━━━━━ TEXTE CHOISI ━━━━━
Sonja Di Gregorio, étudiante au doctorat dans le laboratoire du Dr Martin Duennwald à l’Université Western de London, en Ontario, étudie les réponses cellulaires au stress dans des cellules de levure qui ont été modifiées pour exprimer des protéines associées à la SLA humaine. « Au premier abord, il peut être difficile d’imaginer qu’un organisme unicellulaire comme la levure puisse avoir un lien avec la complexité d’un motoneurone humain », explique Mme Di Gregorio. « Mais ses réponses cellulaires au stress sont très semblables à celles observées chez les humains, ce qui en fait un modèle de recherche idéal. » Il est beaucoup plus rapide de réaliser des études de recherche dans la levure que dans des modèles animaux : il ne suffit qu’entre trois jours et une semaine pour réaliser une expérience dans la levure, comparativement à entre quelques mois et plusieurs années pour les modèles de recherche animaux.
Mme Di Gregorio a récemment reçu une bourse de stagiaire de 50 000 $ de la Société canadienne de la SLA pour étudier les réponses cellulaires au stress dans des levures modifiées à l’aide de protéines associées à la SLA – soit TDP-43, FUS et RGNEF. « On sait que lorsque ces protéines s’agrègent dans les motoneurones, elles causent une toxicité qui entraîne la SLA. Dans le cadre de mon projet de recherche, j’examinerai si elles perturbent les processus de réponse cellulaire au stress et, le cas échéant, par quels mécanismes cela se produit », explique Mme Di Gregorio. « Je n’analyse pas seulement ce qu’une mutation fait; j’analyse les processus qui font défaut pour pouvoir comprendre pourquoi ils font défaut. Ces mécanismes cellulaires de garde peuvent aussi s’influencer mutuellement. » En ajoutant aux cellules des substances qui s’illuminent en rouge ou en vert sous un microscope, Mme Di Gregorio déterminera laquelle ou lesquelles des trois réponses cellulaires au stress sont activées ou perturbées en présence des protéines de la SLA.
━━━━━
### CONSIGNE 1
Indiquez si chacun des énoncés suivants est conforme au texte sur la levure et la SLA : (a) une expérience dans la levure se réalise en trois jours à une semaine ; (b) la bourse a été accordée par l’Université Western ; (c) les substances ajoutées aux cellules s’illuminent en bleu sous un microscope. Répondez par oui ou par non en citant les mots décisifs du texte.
### CONSIGNE 2
Poursuivez le texte sur la levure et la SLA à partir de sa dernière phrase.
Les données ne servent à rien pour cet exercice.
━━━━━ DONNÉES FOURNIES ━━━━━
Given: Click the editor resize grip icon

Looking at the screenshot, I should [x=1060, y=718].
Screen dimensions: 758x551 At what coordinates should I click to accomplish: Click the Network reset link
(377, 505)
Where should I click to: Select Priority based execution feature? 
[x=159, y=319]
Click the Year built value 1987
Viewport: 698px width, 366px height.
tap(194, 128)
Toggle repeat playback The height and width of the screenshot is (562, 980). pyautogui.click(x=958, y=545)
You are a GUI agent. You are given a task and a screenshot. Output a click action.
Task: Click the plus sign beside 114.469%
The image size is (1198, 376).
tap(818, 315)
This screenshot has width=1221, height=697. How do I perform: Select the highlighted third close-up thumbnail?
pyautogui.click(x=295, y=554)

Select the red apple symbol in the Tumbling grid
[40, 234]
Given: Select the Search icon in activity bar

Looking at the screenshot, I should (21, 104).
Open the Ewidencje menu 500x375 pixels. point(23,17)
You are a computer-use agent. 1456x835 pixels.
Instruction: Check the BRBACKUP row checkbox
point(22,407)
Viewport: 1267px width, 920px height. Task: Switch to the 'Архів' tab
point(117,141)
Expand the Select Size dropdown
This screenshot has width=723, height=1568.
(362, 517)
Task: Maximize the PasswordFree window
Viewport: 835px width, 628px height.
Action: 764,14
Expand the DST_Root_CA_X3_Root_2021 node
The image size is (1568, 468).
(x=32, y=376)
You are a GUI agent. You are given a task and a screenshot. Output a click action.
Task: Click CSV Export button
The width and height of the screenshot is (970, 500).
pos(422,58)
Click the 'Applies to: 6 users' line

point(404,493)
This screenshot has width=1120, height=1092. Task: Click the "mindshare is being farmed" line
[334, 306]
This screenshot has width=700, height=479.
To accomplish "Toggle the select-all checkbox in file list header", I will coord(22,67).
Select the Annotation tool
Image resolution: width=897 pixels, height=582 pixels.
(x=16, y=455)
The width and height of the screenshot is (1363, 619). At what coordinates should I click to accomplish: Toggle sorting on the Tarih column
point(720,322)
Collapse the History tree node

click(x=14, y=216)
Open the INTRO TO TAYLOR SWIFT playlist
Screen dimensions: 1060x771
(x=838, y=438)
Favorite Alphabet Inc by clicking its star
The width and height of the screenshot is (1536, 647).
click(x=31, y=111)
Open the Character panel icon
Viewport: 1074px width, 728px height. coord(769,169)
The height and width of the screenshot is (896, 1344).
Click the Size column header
━━━━━
### RÉPONSE 1
(a) Oui : « il ne suffit qu’entre trois jours et une semaine pour réaliser une expérience dans la levure »
(b) Non : « une bourse de stagiaire de 50 000 $ de la Société canadienne de la SLA »
(c) Non : « des substances qui s’illuminent en rouge ou en vert sous un microscope »

### RÉPONSE 2
RGNEF est une protéine qui a récemment été associée à la SLA par le Dr Michael Strong et ses collègues dans son laboratoire de l’Université Western. Son mode d’action, que ce soit dans des motoneurones sains ou des motoneurones atteints de SLA, n’est pas encore bien compris. Mme Di Gregorio, qui est la première scientifique du monde à avoir intégré RGNEF dans une cellule de levure, jettera les bases d’études futures sur RGNEF en examinant les processus cellulaires qui surviennent lorsque cette protéine est mal repliée et s’agrège. Si elle identifie des processus qui méritent une exploration approfondie, elle prévoit ultérieurement examiner RGNEF dans des modèles animaux et dans des échantillons de tissus humains dans le laboratoire du Dr Strong.
« Dans le cas de certains autres troubles neurodégénératifs, on pourrait dire que le modèle de la levure a fourni autant sinon plus d’éclaircissement que tout autre système modèle. De nombreux prix Nobel ont été attribués pour des travaux réalisés dans des modèles de levure, et de nombreuses découvertes scientifiques majeures proviennent d’études menées chez la levure », affirme Mme Di Gregorio. « Dans quelques années, j’espère avoir beaucoup plus d’information sur ce que les protéines associées à la SLA font dans les cellules, sur leurs fonctions et sur la façon dont ces fonctions sont liées à la progression de la SLA », déclare Mme Di Gregorio.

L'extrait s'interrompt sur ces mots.